Tasks →
1 - Read the forum thread below and say whether each statement agrees with it. Answer yes or no for each, and quote the words of the thread that decide it.
(a) garcia3441 says hopelessness is the only cause of crime.
(b) mefrommiddleearth brings up the idea of a penal colony on Mars.
(c) ohio_eric is quoted saying that poverty causes crime.
2 - From the records below, copy out the lines from the one holding "The width and height of the screenshot is (932, 835)." through the one holding "pyautogui.click(x=1104, y=274)", with both of those lines included. Give only these lines.

Selected excerpt →

Riight..if you don't have anything to good to say why bother posting in a serious topic?


----------



## mefrommiddleearth (Feb 7, 2007)

You're all ignoring me  ignoring my brilliant idea of a penal colony on mars you will pay 



.jason. said:


> Riight..if you don't have anything to good to say why bother posting in a serious topic?



he in his own way (as have i) has expressed his frustration with the subject the constant grinding clash of opinions surrounding it. It gets to the point where people just want to get off the damn subject permanently so that they can have stable blood pressure for the rest of their lives.


----------



## garcia3441 (Feb 7, 2007)

ohio_eric said:


> I've never bought into the poverty causes crime. It's hoplessness that causes crime.



It's not necessarily hopelessness, it's also the lure of easy money. Seriously, which would you prefer earning $7.50 per hour flipping burgers *OR* making $300 a day selling crack or meth?


----------



## ohio_eric (Feb 7, 2007)

garcia3441 said:


> It's not necessarily hopelessness, it's also the lure of easy money. Seriously, which would you prefer earning $7.50 per hour flipping burgers *OR* making $300 a day selling crack or meth?



Think about like this if you were growing up in a neighborhood where you thought the only way to make any real money was to pimp or deal what are you going to do? If you don't think you can get a decent solid paying job and you have zero alternatives other than criminal activity you're screwed. That's what I mean by hopelessness.


----------



## Jason (Feb 7, 2007)

Records provided →
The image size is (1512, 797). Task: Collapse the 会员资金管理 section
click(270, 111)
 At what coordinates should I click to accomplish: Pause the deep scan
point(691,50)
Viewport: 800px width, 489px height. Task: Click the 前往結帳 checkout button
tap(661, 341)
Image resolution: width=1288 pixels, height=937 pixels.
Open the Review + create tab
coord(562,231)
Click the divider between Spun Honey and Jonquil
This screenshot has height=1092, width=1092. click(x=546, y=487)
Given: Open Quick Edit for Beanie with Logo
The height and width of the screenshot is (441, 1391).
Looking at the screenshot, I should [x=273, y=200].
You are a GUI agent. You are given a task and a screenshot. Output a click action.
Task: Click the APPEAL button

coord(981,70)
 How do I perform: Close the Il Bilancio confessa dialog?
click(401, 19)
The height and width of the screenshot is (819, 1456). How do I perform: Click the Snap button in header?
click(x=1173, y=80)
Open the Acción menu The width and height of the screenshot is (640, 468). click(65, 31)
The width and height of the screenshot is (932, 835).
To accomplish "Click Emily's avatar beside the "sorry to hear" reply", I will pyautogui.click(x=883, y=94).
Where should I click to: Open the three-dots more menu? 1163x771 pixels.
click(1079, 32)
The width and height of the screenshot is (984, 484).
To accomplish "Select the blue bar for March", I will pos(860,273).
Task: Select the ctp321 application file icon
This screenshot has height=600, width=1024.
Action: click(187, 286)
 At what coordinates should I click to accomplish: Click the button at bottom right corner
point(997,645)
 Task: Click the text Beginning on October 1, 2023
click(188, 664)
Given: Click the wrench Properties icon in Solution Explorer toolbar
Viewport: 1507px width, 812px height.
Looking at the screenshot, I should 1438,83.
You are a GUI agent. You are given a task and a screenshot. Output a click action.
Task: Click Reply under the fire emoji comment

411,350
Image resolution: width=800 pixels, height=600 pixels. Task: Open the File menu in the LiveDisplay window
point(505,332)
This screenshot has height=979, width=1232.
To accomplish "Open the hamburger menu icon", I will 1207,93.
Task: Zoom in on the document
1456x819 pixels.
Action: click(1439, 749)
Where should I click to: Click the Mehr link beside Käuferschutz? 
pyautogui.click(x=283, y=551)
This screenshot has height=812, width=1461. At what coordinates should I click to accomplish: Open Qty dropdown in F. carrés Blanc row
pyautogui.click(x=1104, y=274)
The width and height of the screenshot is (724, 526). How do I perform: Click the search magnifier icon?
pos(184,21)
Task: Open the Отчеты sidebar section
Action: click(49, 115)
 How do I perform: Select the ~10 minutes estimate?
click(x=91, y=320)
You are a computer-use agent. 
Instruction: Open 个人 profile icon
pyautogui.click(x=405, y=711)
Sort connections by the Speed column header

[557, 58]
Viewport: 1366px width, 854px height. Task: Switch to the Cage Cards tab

Exercise answers →
1 -
(a) No: "It's not necessarily hopelessness, it's also the lure of easy money."
(b) Yes: "my brilliant idea of a penal colony on mars"
(c) No: "I've never bought into the poverty causes crime."

2 -
The width and height of the screenshot is (932, 835).
To accomplish "Click Emily's avatar beside the "sorry to hear" reply", I will pyautogui.click(x=883, y=94).
Where should I click to: Open the three-dots more menu? 1163x771 pixels.
click(1079, 32)
The width and height of the screenshot is (984, 484).
To accomplish "Select the blue bar for March", I will pos(860,273).
Task: Select the ctp321 application file icon
This screenshot has height=600, width=1024.
Action: click(187, 286)
 At what coordinates should I click to accomplish: Click the button at bottom right corner
point(997,645)
 Task: Click the text Beginning on October 1, 2023
click(188, 664)
Given: Click the wrench Properties icon in Solution Explorer toolbar
Viewport: 1507px width, 812px height.
Looking at the screenshot, I should 1438,83.
You are a GUI agent. You are given a task and a screenshot. Output a click action.
Task: Click Reply under the fire emoji comment

411,350
Image resolution: width=800 pixels, height=600 pixels. Task: Open the File menu in the LiveDisplay window
point(505,332)
This screenshot has height=979, width=1232.
To accomplish "Open the hamburger menu icon", I will 1207,93.
Task: Zoom in on the document
1456x819 pixels.
Action: click(1439, 749)
Where should I click to: Click the Mehr link beside Käuferschutz? 
pyautogui.click(x=283, y=551)
This screenshot has height=812, width=1461. At what coordinates should I click to accomplish: Open Qty dropdown in F. carrés Blanc row
pyautogui.click(x=1104, y=274)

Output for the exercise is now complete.